Directions for this task: Nothing but the lines from the one containing "BEAUTY DISRUPTED (568, 2568)" through the one containing "Mains et corps (469, 34)", both included, should be given again, each exactly as written below.
((
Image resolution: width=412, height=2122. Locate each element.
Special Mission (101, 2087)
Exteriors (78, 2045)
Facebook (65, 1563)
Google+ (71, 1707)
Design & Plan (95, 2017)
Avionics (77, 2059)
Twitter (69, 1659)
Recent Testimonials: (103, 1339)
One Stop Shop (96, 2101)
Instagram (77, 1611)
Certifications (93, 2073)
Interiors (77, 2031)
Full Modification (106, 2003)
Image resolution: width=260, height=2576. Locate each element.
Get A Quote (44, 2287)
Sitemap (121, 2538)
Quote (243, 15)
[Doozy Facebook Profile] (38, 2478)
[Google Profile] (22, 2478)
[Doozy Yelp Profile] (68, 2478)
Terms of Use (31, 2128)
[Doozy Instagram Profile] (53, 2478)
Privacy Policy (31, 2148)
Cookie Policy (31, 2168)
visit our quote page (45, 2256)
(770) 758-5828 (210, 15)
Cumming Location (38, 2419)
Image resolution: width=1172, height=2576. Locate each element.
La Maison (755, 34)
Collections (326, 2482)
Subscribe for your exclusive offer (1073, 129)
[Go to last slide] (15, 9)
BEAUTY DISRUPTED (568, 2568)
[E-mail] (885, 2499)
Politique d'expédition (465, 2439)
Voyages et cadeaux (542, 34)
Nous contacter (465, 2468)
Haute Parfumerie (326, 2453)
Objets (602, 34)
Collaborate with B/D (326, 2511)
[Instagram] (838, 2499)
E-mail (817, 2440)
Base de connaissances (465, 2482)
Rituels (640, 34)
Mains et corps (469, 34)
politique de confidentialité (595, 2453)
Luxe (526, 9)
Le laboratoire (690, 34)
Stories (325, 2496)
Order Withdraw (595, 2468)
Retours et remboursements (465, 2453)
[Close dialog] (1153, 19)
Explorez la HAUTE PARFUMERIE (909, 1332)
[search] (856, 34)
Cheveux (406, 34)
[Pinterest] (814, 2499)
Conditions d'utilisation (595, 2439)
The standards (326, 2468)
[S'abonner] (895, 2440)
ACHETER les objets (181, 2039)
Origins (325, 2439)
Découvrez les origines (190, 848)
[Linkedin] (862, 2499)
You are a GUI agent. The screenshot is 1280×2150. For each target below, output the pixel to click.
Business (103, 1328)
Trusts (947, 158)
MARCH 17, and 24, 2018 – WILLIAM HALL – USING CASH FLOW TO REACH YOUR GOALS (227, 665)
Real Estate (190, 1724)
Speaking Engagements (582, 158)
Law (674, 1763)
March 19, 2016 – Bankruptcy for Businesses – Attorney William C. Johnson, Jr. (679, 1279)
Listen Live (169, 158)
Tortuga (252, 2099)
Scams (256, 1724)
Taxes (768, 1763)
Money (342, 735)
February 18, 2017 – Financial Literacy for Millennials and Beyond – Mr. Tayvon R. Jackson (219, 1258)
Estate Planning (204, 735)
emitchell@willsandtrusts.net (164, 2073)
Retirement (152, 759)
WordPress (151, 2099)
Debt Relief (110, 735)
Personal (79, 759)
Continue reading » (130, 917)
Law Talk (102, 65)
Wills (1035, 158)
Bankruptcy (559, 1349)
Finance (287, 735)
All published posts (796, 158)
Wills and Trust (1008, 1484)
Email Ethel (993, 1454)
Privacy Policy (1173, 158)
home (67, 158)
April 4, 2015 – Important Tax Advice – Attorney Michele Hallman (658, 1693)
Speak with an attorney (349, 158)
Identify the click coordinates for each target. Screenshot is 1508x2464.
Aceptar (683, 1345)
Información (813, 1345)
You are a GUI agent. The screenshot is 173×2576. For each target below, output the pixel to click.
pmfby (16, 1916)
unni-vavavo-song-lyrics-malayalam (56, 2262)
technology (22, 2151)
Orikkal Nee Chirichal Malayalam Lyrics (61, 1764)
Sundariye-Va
))
Task response:
BEAUTY DISRUPTED (568, 2568)
[E-mail] (885, 2499)
Politique d'expédition (465, 2439)
Voyages et cadeaux (542, 34)
Nous contacter (465, 2468)
Haute Parfumerie (326, 2453)
Objets (602, 34)
Collaborate with B/D (326, 2511)
[Instagram] (838, 2499)
E-mail (817, 2440)
Base de connaissances (465, 2482)
Rituels (640, 34)
Mains et corps (469, 34)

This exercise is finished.